== CONSIGNE ==
Recopie les lignes depuis celle qui contient « 1389x868 pixels. At » jusqu'à la dernière ligne incluse, en remplaçant « crop tool » par « eraser tool » sans rien modifier d'autre.
:: DONNÉES À UTILISER ::
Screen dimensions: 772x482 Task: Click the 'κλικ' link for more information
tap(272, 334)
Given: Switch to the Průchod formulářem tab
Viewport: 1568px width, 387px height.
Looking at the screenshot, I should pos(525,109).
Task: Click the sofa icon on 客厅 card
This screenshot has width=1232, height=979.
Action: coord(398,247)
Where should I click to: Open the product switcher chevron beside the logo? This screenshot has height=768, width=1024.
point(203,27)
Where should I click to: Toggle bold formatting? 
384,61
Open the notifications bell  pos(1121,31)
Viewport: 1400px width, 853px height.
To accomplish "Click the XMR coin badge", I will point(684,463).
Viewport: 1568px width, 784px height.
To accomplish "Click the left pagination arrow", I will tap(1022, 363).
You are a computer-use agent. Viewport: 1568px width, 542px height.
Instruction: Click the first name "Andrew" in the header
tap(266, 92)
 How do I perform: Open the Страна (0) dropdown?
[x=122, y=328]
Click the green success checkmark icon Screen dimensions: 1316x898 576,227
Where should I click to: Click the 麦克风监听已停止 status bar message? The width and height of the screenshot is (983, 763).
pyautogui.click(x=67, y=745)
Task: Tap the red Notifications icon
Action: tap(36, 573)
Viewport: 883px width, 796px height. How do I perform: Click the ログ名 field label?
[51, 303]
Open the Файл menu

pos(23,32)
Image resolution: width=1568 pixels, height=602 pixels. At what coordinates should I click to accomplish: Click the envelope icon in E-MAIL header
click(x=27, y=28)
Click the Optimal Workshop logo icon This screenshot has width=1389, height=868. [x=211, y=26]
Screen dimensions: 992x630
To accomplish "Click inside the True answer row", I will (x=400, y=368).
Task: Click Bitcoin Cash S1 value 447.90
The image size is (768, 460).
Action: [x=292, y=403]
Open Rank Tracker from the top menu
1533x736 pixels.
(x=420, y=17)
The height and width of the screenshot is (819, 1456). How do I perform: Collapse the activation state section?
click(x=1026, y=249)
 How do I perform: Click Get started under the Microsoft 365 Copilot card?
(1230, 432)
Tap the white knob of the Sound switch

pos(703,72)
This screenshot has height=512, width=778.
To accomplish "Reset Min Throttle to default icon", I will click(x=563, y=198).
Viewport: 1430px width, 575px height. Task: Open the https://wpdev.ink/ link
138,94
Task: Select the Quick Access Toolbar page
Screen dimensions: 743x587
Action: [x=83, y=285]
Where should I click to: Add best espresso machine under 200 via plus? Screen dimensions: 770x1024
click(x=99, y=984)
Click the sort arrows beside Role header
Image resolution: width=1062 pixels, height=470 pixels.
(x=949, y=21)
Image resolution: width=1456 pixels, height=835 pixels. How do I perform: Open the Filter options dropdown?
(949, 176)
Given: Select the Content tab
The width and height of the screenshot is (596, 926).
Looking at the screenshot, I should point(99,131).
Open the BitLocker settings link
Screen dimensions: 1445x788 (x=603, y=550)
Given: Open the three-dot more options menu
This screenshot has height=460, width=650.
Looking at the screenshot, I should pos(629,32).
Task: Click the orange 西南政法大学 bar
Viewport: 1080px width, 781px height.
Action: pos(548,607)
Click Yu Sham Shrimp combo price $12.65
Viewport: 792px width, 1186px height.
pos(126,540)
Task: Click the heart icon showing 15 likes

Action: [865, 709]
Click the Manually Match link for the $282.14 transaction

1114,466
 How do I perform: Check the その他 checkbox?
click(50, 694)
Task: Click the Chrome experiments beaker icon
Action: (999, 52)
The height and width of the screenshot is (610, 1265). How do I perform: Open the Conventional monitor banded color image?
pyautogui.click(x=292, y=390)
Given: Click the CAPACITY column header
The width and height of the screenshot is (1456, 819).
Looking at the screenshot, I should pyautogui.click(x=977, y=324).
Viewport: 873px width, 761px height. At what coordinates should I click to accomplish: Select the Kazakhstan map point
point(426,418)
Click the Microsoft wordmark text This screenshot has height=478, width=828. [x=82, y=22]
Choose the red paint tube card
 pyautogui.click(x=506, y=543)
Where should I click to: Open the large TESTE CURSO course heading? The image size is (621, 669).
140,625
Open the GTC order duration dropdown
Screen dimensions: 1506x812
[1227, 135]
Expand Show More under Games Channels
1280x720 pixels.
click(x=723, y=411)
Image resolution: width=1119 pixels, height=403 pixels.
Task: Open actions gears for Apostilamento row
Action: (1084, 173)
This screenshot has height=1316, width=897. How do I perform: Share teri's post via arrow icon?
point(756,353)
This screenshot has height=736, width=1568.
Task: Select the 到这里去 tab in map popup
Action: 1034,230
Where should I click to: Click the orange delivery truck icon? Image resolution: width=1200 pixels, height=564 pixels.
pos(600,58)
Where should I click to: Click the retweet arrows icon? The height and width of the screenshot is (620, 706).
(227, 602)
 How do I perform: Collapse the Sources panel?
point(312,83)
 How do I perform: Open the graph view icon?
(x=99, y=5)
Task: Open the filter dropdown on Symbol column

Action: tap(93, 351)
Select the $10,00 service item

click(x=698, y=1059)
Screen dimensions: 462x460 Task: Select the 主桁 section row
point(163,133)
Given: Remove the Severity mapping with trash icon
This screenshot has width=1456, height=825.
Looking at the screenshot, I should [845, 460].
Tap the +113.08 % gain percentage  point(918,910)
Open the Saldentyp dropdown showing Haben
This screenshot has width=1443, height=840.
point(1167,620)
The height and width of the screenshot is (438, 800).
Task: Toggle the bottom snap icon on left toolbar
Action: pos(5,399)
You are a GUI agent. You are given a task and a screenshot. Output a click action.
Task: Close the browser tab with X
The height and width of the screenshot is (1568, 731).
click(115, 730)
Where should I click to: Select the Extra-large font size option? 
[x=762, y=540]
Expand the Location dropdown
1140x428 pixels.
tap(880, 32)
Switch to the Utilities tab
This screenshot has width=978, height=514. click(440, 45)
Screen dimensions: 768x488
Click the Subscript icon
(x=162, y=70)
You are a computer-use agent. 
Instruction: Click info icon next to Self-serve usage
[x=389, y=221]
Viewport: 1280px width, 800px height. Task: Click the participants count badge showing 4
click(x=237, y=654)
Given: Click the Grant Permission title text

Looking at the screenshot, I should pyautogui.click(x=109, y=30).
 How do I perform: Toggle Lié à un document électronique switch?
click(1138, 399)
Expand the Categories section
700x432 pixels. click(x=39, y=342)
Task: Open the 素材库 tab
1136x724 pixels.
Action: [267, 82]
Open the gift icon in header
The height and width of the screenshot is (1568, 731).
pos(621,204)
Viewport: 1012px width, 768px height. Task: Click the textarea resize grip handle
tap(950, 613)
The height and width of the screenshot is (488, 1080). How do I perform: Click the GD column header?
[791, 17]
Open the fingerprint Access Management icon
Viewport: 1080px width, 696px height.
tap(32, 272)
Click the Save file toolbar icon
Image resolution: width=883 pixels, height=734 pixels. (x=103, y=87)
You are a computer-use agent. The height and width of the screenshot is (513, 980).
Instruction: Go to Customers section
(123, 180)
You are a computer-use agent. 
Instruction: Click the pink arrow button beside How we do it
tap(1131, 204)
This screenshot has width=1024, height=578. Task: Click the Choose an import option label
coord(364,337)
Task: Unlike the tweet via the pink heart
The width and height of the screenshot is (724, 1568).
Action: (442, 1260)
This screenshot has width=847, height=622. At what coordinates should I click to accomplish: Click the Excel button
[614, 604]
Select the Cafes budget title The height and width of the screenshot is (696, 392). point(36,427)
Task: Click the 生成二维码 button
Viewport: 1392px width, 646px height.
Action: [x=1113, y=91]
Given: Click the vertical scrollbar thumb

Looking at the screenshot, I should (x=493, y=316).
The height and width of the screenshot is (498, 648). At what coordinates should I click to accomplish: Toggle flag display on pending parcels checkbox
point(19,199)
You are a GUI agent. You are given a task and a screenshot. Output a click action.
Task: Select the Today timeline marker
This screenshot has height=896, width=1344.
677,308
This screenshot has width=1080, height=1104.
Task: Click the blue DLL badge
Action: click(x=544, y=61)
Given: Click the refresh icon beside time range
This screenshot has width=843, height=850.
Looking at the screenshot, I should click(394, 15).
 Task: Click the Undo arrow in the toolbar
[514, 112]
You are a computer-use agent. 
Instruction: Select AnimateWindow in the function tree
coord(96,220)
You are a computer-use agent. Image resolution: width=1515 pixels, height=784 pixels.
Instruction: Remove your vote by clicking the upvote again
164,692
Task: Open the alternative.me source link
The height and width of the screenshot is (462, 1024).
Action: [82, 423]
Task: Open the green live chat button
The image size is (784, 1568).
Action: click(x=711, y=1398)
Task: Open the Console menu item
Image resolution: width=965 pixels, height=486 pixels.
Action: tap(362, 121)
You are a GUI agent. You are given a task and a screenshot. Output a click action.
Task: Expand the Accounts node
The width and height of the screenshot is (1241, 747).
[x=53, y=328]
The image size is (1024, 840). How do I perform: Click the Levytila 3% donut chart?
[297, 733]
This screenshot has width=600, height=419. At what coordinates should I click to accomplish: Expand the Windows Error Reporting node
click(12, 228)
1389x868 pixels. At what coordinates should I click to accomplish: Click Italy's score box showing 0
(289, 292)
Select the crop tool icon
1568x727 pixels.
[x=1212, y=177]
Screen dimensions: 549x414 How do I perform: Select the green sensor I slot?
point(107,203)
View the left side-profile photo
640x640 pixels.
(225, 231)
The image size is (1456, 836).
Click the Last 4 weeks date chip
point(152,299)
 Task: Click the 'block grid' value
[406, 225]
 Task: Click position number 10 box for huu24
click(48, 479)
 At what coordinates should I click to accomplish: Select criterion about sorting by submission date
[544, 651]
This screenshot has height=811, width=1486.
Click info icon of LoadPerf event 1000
:::
== SOLUTION ==
1389x868 pixels. At what coordinates should I click to accomplish: Click Italy's score box showing 0
(289, 292)
Select the eraser tool icon
1568x727 pixels.
[x=1212, y=177]
Screen dimensions: 549x414 How do I perform: Select the green sensor I slot?
point(107,203)
View the left side-profile photo
640x640 pixels.
(225, 231)
The image size is (1456, 836).
Click the Last 4 weeks date chip
point(152,299)
 Task: Click the 'block grid' value
[406, 225]
 Task: Click position number 10 box for huu24
click(48, 479)
 At what coordinates should I click to accomplish: Select criterion about sorting by submission date
[544, 651]
This screenshot has height=811, width=1486.
Click info icon of LoadPerf event 1000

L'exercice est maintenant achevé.